_Task brief_
All lines in the data bearing the string "logo" should be identified and copied.

_Items from a data source_
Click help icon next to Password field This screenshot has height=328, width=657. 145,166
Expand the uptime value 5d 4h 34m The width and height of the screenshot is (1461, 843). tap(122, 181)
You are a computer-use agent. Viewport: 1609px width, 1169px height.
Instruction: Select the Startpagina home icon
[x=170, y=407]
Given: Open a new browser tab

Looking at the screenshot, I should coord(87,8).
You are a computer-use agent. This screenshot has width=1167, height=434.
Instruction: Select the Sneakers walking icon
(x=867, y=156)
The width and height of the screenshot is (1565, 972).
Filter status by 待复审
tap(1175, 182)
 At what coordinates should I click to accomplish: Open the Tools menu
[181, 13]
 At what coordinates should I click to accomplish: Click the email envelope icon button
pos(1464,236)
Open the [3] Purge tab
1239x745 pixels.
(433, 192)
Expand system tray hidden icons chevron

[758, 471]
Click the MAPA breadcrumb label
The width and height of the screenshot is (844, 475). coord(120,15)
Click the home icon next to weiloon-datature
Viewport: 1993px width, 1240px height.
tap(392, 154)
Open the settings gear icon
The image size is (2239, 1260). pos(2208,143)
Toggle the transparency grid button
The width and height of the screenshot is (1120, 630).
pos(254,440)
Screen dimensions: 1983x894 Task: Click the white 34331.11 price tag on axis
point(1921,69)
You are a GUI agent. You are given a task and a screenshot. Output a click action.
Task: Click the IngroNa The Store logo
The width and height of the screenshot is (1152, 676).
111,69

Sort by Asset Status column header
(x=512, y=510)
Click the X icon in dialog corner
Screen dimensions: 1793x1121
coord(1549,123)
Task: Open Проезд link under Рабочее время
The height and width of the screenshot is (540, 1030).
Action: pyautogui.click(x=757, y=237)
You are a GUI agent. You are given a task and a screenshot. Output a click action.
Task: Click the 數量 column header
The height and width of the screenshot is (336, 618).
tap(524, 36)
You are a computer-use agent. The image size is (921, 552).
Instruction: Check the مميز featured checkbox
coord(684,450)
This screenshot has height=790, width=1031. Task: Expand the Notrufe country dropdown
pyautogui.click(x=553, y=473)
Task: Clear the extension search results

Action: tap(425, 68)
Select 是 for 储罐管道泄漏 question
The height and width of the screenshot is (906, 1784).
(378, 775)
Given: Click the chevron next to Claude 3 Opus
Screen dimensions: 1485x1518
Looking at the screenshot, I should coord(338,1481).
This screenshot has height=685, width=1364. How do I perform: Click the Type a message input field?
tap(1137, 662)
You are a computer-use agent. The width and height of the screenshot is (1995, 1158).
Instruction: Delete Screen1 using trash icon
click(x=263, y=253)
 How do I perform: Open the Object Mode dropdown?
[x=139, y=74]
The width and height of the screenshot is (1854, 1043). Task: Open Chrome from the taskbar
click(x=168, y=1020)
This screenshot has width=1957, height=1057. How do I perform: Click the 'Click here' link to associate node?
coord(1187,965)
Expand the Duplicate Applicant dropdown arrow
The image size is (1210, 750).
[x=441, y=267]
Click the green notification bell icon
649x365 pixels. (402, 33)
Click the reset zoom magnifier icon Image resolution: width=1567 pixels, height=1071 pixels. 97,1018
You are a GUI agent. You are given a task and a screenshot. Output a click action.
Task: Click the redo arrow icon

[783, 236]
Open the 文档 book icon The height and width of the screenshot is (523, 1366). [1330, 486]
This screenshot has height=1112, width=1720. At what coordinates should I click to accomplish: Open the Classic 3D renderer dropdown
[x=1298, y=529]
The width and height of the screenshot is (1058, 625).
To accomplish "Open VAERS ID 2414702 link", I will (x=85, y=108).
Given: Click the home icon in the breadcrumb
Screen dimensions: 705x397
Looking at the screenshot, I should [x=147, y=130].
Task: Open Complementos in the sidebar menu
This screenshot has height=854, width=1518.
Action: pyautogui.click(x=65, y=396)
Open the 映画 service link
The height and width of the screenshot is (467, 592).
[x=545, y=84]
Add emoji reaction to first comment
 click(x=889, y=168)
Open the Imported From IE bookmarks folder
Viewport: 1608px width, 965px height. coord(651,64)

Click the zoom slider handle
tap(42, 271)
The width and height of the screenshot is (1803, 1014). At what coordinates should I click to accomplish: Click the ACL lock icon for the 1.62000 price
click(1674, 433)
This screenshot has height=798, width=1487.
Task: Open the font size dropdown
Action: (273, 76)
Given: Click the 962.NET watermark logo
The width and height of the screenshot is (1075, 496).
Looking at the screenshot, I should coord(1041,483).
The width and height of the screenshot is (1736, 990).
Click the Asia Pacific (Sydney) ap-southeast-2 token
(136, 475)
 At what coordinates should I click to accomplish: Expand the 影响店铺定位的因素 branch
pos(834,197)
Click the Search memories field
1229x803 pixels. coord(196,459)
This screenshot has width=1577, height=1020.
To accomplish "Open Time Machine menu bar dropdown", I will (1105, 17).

_Answer for the task_
Task: Click the IngroNa The Store logo
Given: Click the 962.NET watermark logo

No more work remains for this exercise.